Problem to work on: Could you output each line below exactly as it appears, excluding any pictures?

Input data:
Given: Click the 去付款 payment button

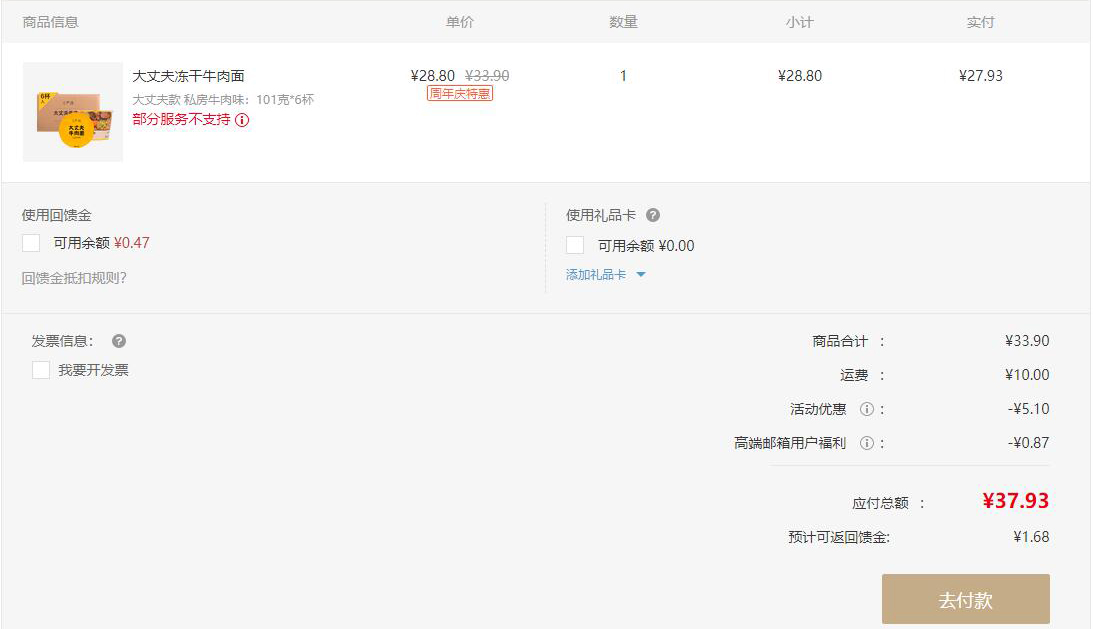Looking at the screenshot, I should 965,599.
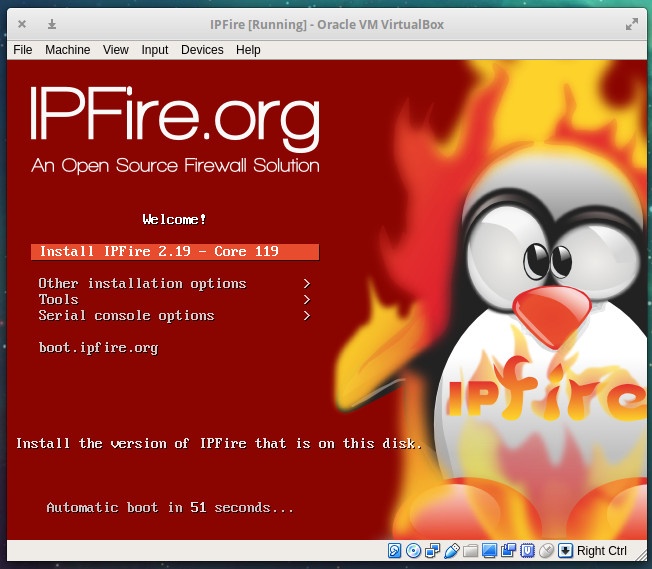Click the optical disk status icon
This screenshot has width=652, height=569.
[413, 550]
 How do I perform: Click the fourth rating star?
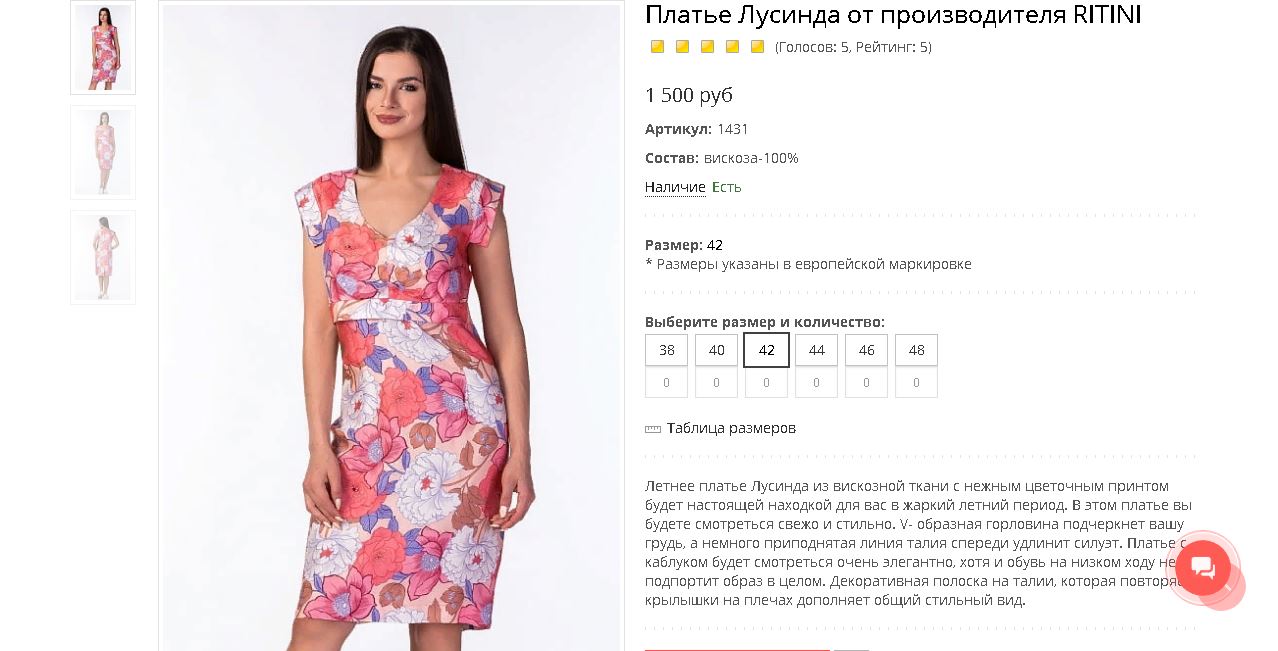pos(732,47)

Written answer:
Given: Click the 去付款 payment button

Looking at the screenshot, I should 965,599.
Click the optical disk status icon
This screenshot has width=652, height=569.
[413, 550]
 How do I perform: Click the fourth rating star?
pos(732,47)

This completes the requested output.